Essa decisão mereceu críticas de neo-imperialismo na imprensa sul-africana. “Pode parecer petulante reclamar direitos sobre os restos de um navio de escravos em que 212 pessoas – nem sul-africanas, nem americanas, mas moçambicanas – morreram, mas a questão é maior. Durante séculos, os artefactos africanos foram saqueados por museus europeus para serem exibidos”, escreveu o jornal sul-africano The Daily Maverick a 3 de Junho. “Quando uma descoberta é feita ao largo da costa de África, com ressonância histórica sobretudo para os africanos, e no entanto é imediatamente expedida para o Estados Unidos, (…) essa é uma trajectória que era comum – quando era mesmo? Ah, sim: na escravatura”, conclui o jornal.

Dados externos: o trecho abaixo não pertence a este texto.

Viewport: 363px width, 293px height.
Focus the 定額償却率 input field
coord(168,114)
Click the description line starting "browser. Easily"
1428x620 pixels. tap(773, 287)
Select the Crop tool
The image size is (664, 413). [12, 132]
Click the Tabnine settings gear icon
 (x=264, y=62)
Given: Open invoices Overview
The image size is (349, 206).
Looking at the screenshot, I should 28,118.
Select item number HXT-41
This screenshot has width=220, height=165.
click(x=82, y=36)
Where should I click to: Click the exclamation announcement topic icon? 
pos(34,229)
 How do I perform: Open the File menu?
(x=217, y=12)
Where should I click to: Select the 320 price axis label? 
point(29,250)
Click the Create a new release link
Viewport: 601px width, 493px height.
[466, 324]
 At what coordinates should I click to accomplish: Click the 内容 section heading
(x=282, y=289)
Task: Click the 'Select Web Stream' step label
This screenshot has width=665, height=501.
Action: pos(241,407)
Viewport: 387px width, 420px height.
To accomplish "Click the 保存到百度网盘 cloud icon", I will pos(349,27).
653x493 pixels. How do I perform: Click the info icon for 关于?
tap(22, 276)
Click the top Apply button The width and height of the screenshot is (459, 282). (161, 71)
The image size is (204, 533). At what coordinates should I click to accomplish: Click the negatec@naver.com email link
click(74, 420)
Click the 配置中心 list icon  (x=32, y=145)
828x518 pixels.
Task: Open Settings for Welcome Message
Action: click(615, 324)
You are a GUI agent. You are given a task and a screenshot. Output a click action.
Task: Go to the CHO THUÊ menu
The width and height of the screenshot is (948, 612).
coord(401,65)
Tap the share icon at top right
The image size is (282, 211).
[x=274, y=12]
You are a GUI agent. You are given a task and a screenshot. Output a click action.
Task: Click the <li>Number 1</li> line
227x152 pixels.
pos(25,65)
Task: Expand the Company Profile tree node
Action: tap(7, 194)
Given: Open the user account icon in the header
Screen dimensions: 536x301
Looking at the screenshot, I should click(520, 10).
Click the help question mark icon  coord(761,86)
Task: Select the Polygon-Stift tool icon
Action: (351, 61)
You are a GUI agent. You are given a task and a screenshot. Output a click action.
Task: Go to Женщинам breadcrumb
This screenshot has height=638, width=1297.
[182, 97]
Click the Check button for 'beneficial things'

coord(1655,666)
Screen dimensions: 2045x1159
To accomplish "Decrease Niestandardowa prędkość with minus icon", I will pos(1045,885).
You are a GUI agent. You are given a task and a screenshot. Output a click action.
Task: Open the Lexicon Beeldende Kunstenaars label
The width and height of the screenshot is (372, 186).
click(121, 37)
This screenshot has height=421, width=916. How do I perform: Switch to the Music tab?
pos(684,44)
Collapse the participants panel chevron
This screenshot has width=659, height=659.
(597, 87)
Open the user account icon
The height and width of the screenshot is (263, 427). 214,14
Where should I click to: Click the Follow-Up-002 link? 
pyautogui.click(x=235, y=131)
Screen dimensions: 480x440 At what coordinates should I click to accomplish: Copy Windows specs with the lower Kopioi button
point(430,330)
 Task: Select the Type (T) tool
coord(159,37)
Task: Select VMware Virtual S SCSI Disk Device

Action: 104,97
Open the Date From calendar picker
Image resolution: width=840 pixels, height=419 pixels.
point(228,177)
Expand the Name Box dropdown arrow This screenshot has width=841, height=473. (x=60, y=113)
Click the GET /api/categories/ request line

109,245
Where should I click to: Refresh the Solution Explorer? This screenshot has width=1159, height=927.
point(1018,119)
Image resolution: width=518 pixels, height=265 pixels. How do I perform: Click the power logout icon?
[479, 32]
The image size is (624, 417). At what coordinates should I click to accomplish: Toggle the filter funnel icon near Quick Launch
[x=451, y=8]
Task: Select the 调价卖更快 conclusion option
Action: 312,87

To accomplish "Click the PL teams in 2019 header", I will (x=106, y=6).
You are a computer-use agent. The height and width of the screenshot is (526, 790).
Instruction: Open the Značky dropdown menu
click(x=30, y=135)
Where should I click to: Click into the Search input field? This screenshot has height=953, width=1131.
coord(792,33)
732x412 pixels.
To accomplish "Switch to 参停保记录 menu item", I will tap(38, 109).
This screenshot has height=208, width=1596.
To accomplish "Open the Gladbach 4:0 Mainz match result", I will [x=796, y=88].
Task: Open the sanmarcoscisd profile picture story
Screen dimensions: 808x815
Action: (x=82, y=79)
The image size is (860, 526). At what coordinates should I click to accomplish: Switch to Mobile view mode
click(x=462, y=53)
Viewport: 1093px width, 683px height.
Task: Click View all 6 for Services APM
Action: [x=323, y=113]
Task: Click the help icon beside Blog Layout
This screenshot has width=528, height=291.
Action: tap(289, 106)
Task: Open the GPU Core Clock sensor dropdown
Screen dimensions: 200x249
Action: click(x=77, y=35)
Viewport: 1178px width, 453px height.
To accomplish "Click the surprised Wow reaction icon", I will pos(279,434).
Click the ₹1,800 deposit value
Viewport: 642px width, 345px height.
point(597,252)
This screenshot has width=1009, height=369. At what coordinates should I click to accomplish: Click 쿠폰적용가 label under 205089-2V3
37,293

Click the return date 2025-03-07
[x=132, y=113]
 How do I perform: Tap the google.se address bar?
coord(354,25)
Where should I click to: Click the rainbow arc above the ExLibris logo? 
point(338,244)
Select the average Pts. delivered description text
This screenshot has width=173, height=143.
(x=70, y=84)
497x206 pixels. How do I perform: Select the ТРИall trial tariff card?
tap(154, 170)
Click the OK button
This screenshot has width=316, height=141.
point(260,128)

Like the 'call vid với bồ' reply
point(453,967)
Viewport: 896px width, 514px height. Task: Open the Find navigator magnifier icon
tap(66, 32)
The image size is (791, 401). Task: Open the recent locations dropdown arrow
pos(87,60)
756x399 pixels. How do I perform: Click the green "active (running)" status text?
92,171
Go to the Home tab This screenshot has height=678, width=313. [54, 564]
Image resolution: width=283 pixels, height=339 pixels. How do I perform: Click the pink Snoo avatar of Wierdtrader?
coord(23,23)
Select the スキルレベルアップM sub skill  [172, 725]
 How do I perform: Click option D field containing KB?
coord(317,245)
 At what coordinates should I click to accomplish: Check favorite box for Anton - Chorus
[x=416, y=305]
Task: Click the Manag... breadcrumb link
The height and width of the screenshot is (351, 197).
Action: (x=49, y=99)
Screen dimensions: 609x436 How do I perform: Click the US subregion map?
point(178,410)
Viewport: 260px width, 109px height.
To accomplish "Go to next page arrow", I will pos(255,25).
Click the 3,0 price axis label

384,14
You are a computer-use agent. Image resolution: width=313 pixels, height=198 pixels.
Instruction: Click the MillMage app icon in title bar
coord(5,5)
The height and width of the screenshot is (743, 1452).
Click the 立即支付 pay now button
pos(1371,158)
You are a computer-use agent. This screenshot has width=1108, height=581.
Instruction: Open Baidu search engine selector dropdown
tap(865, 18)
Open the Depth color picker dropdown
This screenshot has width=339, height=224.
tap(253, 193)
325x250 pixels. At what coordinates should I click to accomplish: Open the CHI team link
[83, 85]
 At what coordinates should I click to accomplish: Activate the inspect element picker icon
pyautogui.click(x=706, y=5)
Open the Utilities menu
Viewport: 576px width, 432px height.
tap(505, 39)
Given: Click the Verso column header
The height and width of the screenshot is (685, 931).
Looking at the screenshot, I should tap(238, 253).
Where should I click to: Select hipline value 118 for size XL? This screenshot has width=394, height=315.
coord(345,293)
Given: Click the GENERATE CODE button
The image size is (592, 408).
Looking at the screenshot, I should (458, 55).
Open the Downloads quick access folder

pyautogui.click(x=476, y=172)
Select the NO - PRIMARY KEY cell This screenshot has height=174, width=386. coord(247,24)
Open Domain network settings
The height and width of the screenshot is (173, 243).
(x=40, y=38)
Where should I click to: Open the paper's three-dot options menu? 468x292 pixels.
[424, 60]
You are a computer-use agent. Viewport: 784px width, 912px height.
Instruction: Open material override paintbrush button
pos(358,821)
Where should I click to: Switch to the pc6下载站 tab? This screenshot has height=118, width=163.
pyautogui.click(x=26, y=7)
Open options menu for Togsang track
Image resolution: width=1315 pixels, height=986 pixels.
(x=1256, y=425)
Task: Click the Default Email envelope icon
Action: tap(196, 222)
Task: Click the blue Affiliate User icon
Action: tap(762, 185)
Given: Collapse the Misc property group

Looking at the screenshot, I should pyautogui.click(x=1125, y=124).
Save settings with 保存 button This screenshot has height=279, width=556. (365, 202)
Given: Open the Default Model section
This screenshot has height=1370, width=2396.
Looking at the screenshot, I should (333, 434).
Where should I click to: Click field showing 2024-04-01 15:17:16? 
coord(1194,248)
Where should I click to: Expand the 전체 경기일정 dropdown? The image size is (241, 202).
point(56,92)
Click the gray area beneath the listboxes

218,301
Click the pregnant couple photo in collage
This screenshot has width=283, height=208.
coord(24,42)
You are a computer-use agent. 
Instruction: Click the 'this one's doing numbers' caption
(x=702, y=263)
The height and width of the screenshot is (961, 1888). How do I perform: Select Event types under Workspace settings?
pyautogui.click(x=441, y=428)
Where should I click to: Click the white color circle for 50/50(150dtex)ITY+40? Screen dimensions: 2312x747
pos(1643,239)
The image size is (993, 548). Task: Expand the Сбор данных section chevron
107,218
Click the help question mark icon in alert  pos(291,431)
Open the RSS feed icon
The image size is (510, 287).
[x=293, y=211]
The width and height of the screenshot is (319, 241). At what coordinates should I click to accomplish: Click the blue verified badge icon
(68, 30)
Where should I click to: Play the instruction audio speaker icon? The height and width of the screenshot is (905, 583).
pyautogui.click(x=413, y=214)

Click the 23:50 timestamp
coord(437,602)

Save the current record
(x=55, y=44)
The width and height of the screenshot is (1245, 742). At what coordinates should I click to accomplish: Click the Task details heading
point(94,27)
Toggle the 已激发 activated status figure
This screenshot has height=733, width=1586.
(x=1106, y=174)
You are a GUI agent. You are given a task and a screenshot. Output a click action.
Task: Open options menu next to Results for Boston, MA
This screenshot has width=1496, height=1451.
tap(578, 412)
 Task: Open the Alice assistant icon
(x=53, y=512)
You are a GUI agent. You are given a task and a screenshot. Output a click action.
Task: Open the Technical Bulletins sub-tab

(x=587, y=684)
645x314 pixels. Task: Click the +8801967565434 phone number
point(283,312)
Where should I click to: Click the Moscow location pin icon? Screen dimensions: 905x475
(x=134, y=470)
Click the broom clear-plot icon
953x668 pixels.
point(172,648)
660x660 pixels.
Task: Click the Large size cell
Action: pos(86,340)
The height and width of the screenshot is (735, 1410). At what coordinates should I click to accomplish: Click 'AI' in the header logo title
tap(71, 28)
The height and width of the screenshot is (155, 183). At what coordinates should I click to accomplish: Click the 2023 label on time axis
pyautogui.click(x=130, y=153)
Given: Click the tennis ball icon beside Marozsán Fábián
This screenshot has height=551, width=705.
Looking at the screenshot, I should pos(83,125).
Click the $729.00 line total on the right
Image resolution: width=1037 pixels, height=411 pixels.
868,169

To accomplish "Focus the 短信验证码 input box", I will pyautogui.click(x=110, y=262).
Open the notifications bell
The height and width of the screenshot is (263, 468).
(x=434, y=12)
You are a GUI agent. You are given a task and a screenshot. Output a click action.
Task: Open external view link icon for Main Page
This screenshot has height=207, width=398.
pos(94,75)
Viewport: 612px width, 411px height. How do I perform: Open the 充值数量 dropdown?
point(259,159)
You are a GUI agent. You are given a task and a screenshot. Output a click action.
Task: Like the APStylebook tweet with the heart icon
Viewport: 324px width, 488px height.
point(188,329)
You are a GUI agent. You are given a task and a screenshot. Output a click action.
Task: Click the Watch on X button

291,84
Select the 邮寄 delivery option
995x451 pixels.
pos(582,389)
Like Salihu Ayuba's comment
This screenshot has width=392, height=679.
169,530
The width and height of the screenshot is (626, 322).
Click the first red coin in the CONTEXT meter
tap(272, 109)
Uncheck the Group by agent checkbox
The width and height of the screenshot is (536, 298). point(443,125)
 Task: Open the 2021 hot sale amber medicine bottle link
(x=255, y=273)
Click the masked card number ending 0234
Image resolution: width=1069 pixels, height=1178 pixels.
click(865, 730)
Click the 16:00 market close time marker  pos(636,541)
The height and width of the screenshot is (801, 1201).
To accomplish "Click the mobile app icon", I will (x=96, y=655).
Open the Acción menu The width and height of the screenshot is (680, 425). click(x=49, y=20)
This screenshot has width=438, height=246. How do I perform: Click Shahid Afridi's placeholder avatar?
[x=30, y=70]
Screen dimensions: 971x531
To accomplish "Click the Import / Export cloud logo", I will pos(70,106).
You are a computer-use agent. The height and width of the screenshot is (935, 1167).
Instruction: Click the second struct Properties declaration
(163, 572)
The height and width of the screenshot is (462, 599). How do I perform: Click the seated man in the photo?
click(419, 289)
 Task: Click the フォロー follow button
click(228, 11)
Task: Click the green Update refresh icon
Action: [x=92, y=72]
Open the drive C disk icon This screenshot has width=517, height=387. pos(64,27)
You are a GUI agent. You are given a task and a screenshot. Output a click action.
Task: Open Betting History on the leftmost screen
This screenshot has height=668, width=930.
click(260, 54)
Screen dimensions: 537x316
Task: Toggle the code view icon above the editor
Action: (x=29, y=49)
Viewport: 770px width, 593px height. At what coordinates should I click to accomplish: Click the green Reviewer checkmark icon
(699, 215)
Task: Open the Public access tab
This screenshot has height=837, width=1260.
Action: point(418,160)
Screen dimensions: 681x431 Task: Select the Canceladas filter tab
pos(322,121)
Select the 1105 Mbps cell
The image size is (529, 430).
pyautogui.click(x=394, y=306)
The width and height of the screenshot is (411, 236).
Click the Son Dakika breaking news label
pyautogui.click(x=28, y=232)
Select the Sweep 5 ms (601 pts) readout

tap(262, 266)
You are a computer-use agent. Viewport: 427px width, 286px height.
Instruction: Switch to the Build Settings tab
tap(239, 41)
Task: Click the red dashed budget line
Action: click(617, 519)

Um naufrágio é um dilema, defende Stephen Lubkemann, porque levanta sempre a questão: a quem pertence? “Neste caso estamos a lidar com um navio que fundeou na África do Sul, onde cerca de metade dos escravos que sobreviveram ao naufrágio foram vendidos. De um ponto de vista legal, porque está dentro das suas águas territoriais e porque provavelmente há pessoas que descendem dos sobreviventes, é um património sul-africano, certo? Mas o navio tinha pessoas que vinham de Moçambique, o que faz com que seja um património moçambicano também. OSão José é um de quatro navios que partiram para o Brasil e sabemos que três deles chegaram ao destino. Conseguimos identificar 110 indivíduos de ascendência moçambicana no Maranhão. Será que esta história está de alguma forma relacionada com essas pessoas? A resposta é, muito possivelmente, sim. E não podemos esquecer que isto também faz parte da herança de lugares como Portugal e outras nações envolvidas no tráfico esclavagista, que precisam de reflectir sobre essa história. O património não é apenas aquilo de que nos orgulhamos, mas também o passado difícil.”
Lubkemann garante que a maioria dos achados do São José – “provavelmente 90%” – continuará na África do Sul. “A África do Sul, por sua vez, terá de responder a questões muito complicadas sobre a sua própria função de guardiã. E se Moçambique decidisse dizer ‘Aqui morreram moçambicanos’ e acusar a África do Sul de ser imperialista?”